Le dernier relevé réalisé en 2011 n'avait recensé aucun bébé dugong, suite à un puissant cyclone ayant décimé les herbiers marins, péché mignon de ces herbivores.
Les prairies sous-marines ont depuis regagné du terrain le long du rivage, et avec elles, ces mammifères. Les femelles ont besoin d'une grande quantité de ces plantes nutritives pour pouvoir enfanter.
Il s'agit là d'une « excellente nouvelle pour cette espèce, classée comme vulnérable sur la liste rouge de l'Union Internationale pour la Conservation de la Nature », se réjouit par e-mail Susan Sobtzick, co-auteure du rapport et écologiste spécialisée en milieux côtiers et estuariens.
LES TEMPÊTES, NÉFASTES AUX HERBIERS SOUS-MARINS
Le dugong qui fait partie, avec les trois espèces de lamantins, de l'ordre des siréniens. Il évolue dans les eaux peu profondes de l'Indo-Pacifique. La population la plus importante se trouve au nord de l'Australie, de la baie Shark à l'ouest à la baie de Moreton située à l'est.
Si à l'origine, ces animaux étaient des proies faciles pour les chasseurs (en raison de la lenteur de leurs mouvements), le développement des côtes et le déclin des prairies sous-marines sont les menaces les plus importantes auxquelles ils doivent aujourd'hui faire face. Ils courent également le risque d'être pris au piège dans des filets de pêche ou des filets anti-requins protégeant certaines plages de baignade australiennes.

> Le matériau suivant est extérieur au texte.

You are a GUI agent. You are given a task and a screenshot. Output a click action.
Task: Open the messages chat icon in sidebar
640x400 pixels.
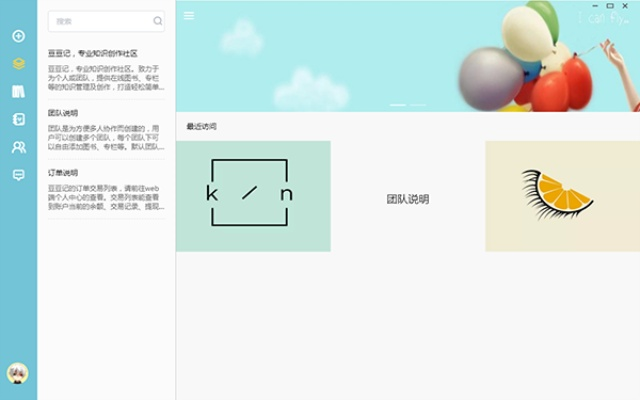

Neuf mois après les ravages du cyclone Yasi en 2011, « le nombre de dugongs était au plus bas depuis le début des relevés en 1986 », explique Susan Sobtzick. Les scientifiques avaient découvert moins de 600 animaux, quand 187 mammifères étaient morts ou agonisaient, échoués le long de la côte.
D'importantes inondations dans le sillage des sédiments du cyclone rejetés dans l'océan auraient vraisemblablement détruit les algues marines.

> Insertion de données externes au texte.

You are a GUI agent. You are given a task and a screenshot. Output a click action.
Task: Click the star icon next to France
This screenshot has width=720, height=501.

Janet Lanyon, spécialiste des dugongs à l'université du Queensland qui n'a pas participé à la nouvelle étude, ajoute que « les herbiers sous-marins ont un apport énergétique et nutritif faible, les dugongs doivent donc en manger en grande quantité pour rester en forme ».
« Si les fortes précipitations et les inondations côtières se poursuivent, les dugongs sont voués à un sombre avenir », affirme-t-elle. « Si le changement climatique donne lieu à l'augmentation de catastrophes naturelles, les dugongs en paieront inévitablement le prix. »
Selon les experts, on ne sait pas pour l'heure si le réchauffement rapide de la mer, qui a provoqué la décoloration et la disparition d'immenses étendues de coraux dans la Grande Barrière, a des conséquences néfastes sur les dugongs.
NE PAS SE RÉJOUIR TROP VITE
La légère hausse de bébés dugongs est une « très bonne raison de sortir le champagne », déclare Tooni Mahto, militante de la première heure auprès de l'organisation à but non lucratif Australian Marine Conservation Society basée à Brisbane.
Elle appelle néanmoins à la prudence.
« Le nombre de dugongs là-bas ne représente toujours qu'environ 3 à 5 % des chiffres historiques », explique Tooni Mahto qui n'a pas participé à ce nouveau rapport.
D'après elle, les dugongs ont durement souffert du développement du sud du Queensland, notamment des filets anti-requins installés à proximité des plages, où les animaux se sont retrouvés pris au piège.
« Les dugongs ayant une vitesse de rétablissement très lente (au sens où leur portée ne comporte pas de nombreux petits), une partie de l'augmentation de la population au sud doit être due à une immigration venue du nord », ajoute-t-elle.
« Par conséquent, je ne pense pas que ces résultats indiquent une explosion du nombre de dugongs dans la région sud, mais plutôt qu'il a augmenté par rapport aux relevés précédents qui étaient désastreux. »
Les auteurs du rapport confirment que le nombre de dugongs varie en fonction des migrations des animaux, qui partent à la recherche d'herbiers marins plus luxuriants. Que le retour de ces plantes aient pu renforcer leurs rangs n'en est pas moins encourageant.